*** Data listing ***

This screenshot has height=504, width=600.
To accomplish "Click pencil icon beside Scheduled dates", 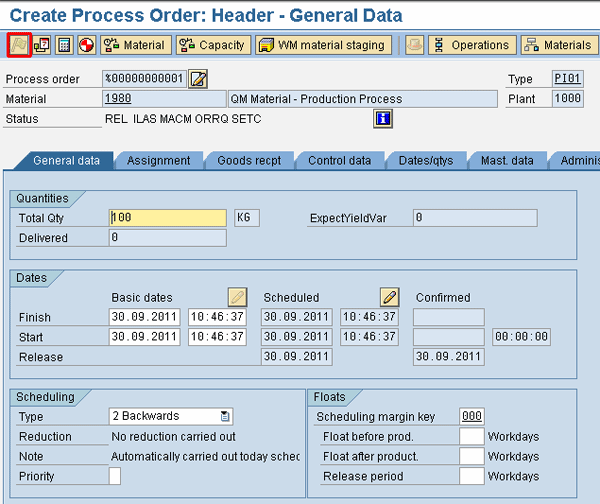I will click(x=389, y=297).
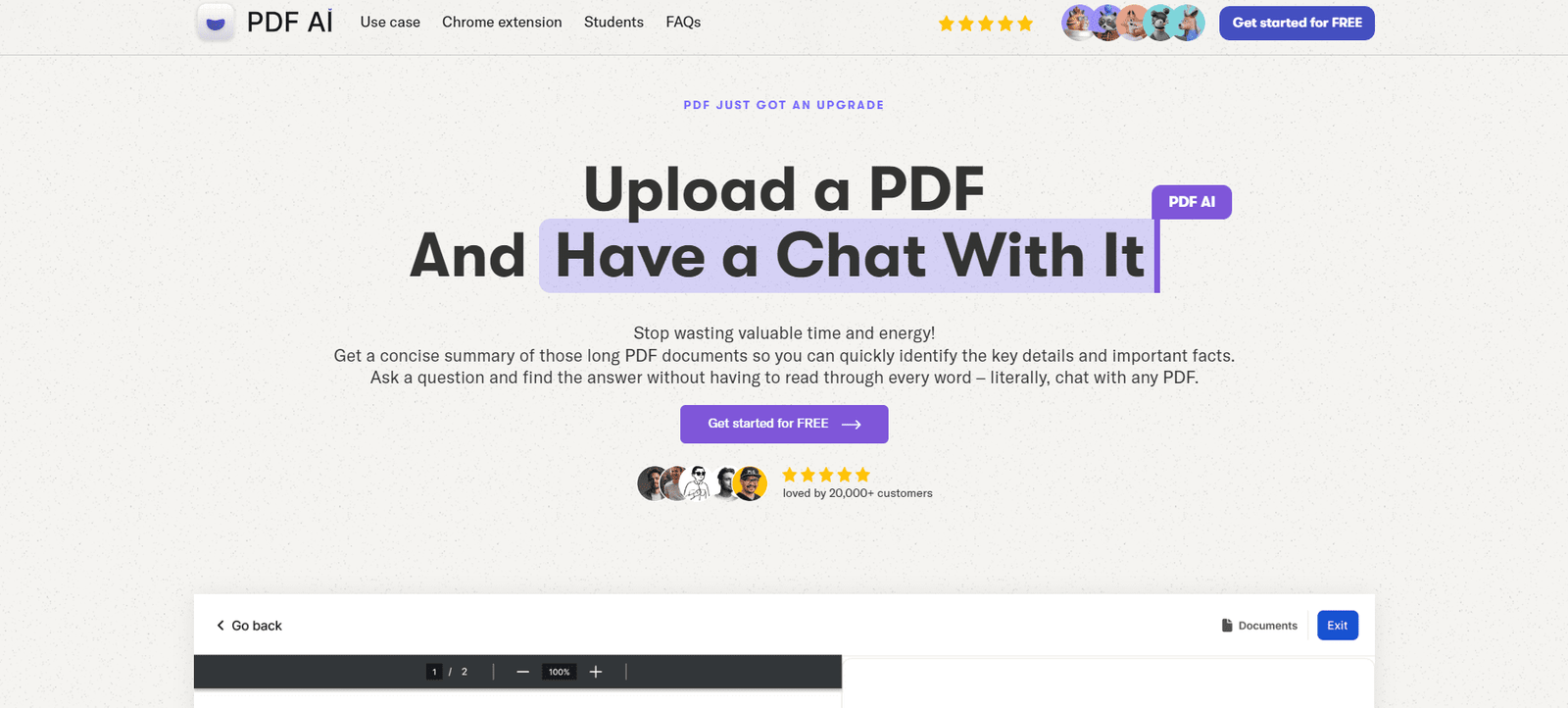Open the Chrome extension page
Screen dimensions: 1568x708
(x=502, y=22)
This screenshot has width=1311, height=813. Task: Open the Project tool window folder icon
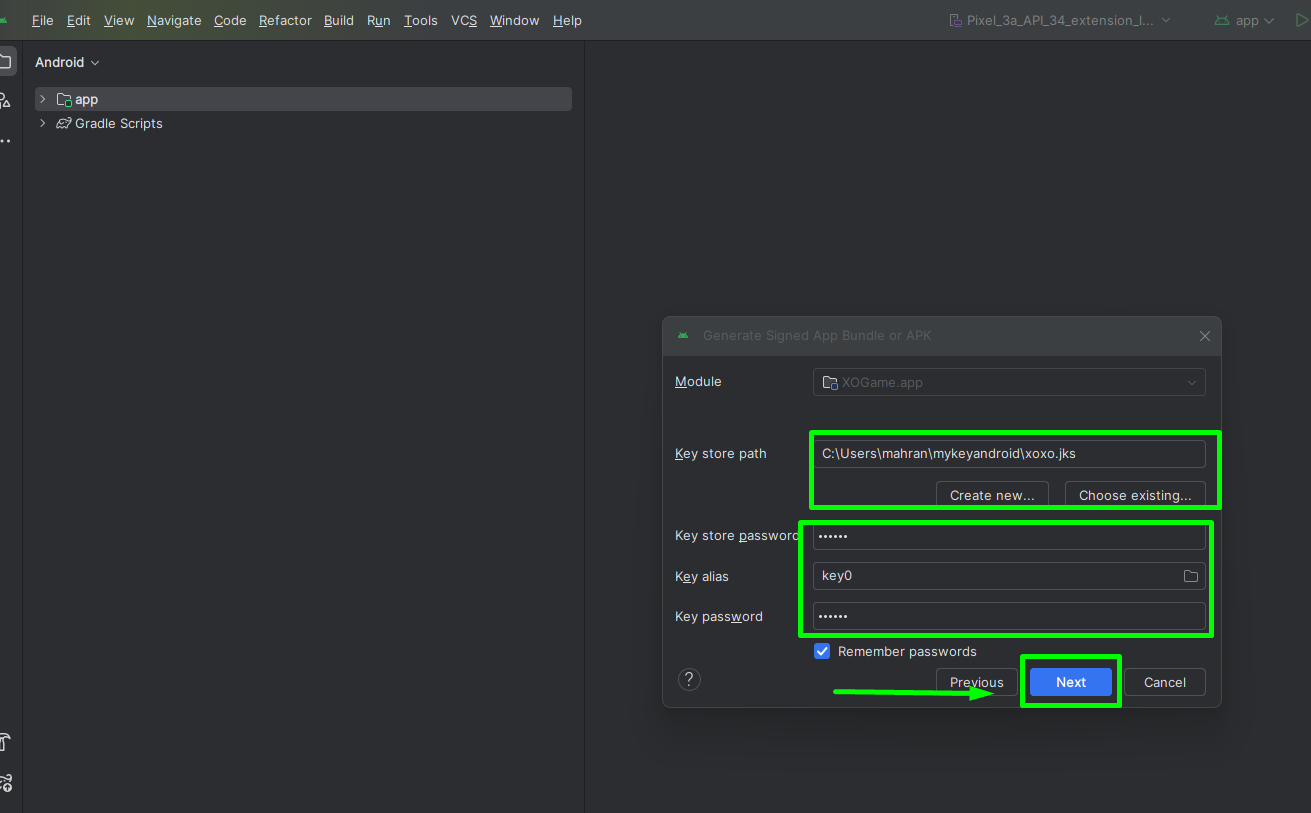click(5, 61)
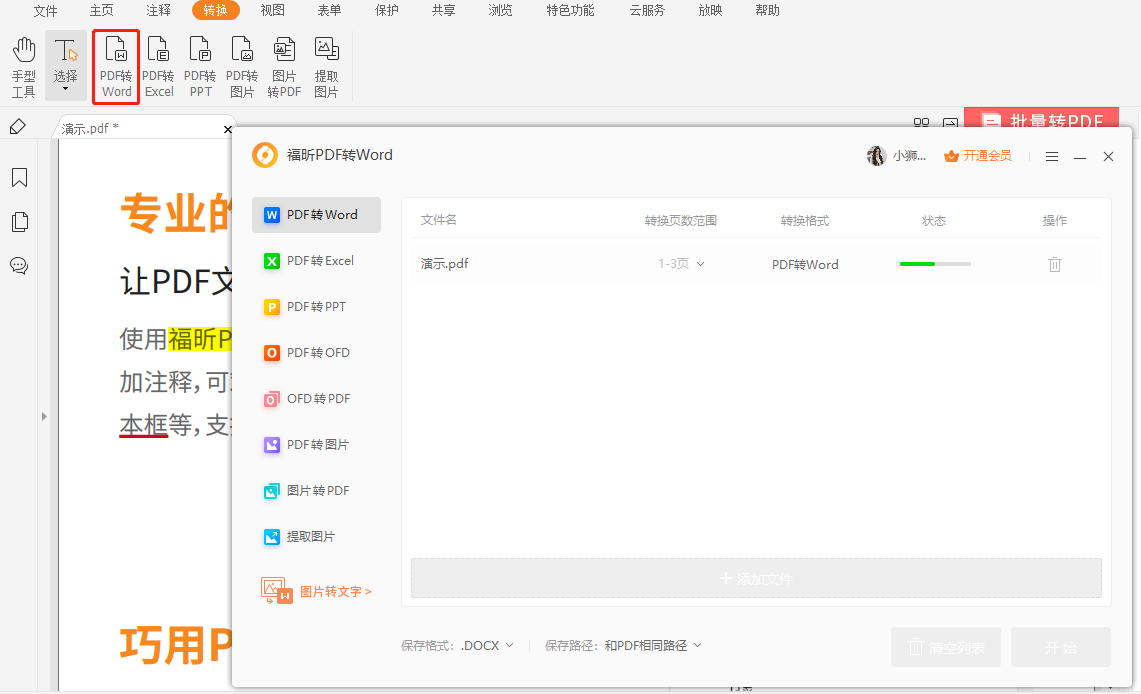Image resolution: width=1141 pixels, height=694 pixels.
Task: Open the pages panel in left sidebar
Action: [19, 222]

*** End of Data listing ***

The answer consists of the lines from the one holding "This screenshot has width=1311, height=813." to the end of the records, inclusive, restated exactly and without pictures.

> [Answer area]:
This screenshot has width=1311, height=813. Task: Open the Project tool window folder icon
click(5, 61)
Image resolution: width=1141 pixels, height=694 pixels.
Task: Open the pages panel in left sidebar
Action: [19, 222]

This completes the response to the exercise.